TASK OBJECTIVE: Whenever a line contains the string "width", copy it out of the entries.

PROVIDED INFORMATION:
▼

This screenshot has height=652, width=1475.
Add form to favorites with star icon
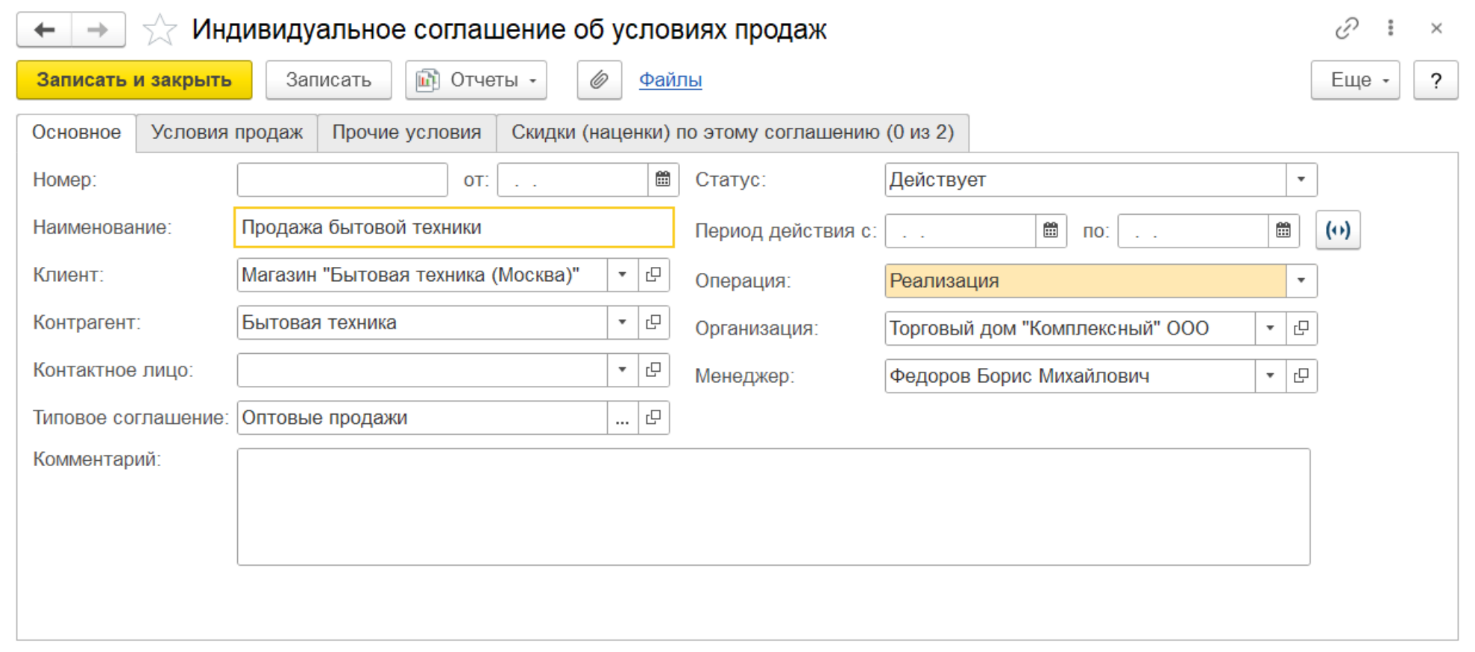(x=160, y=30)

▲
▼

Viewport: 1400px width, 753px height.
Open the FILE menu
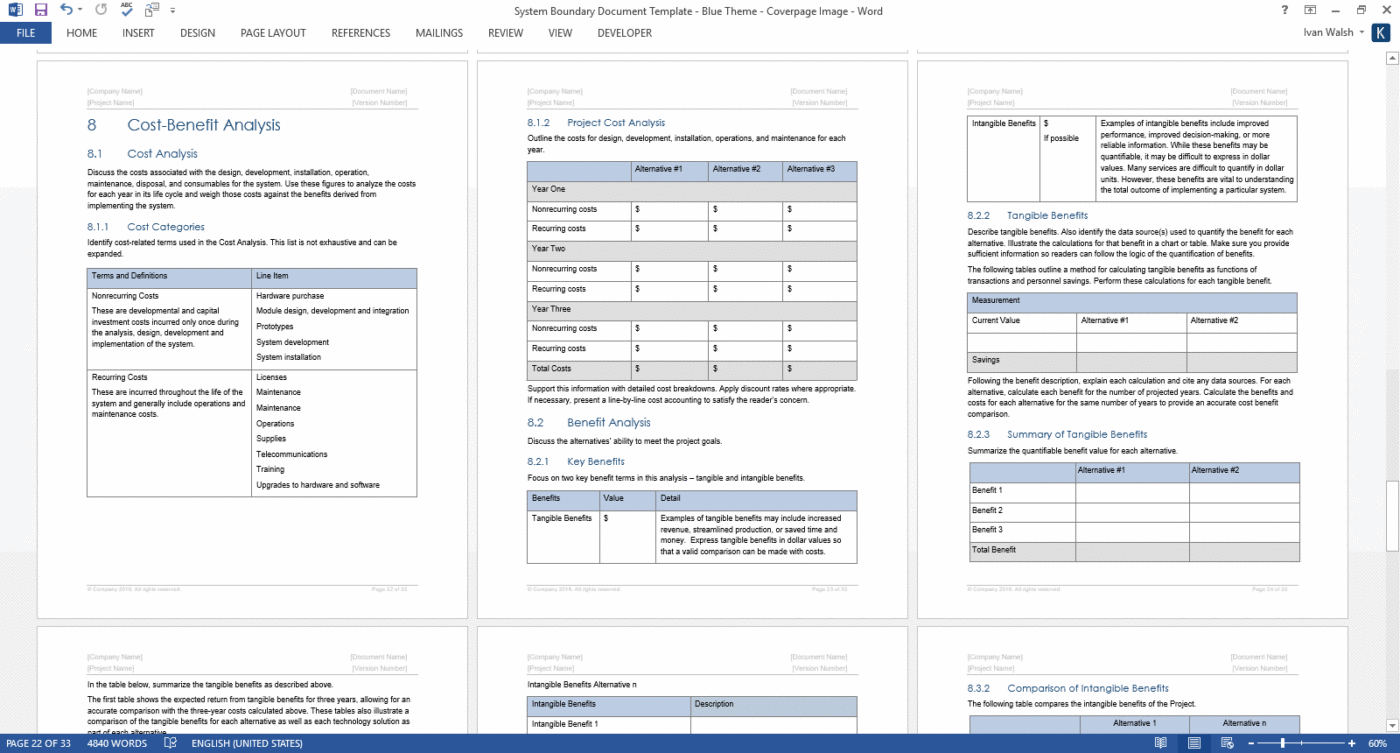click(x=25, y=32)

▲
▼

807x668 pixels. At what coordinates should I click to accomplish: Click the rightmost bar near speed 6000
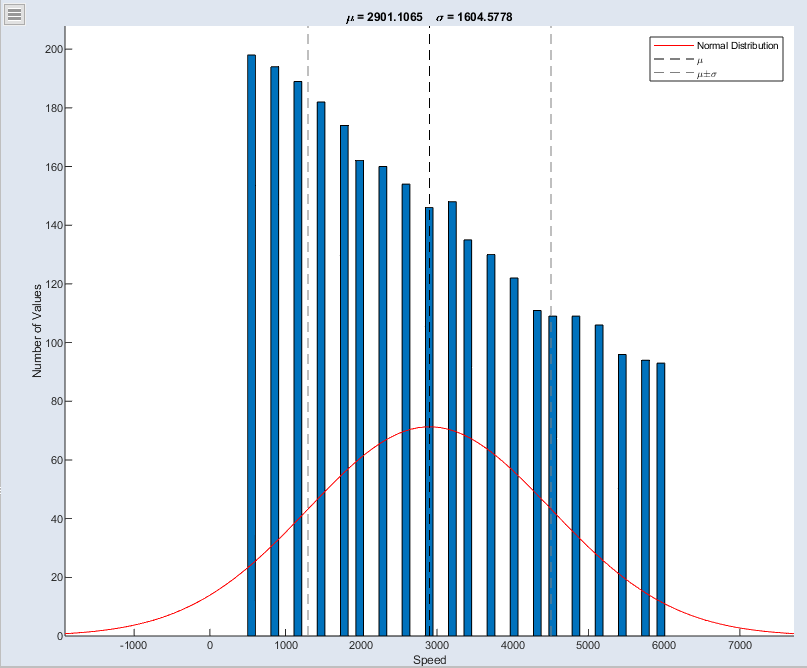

▲

OUTPUT FOR THIS TASK:
This screenshot has height=652, width=1475.
Viewport: 1400px width, 753px height.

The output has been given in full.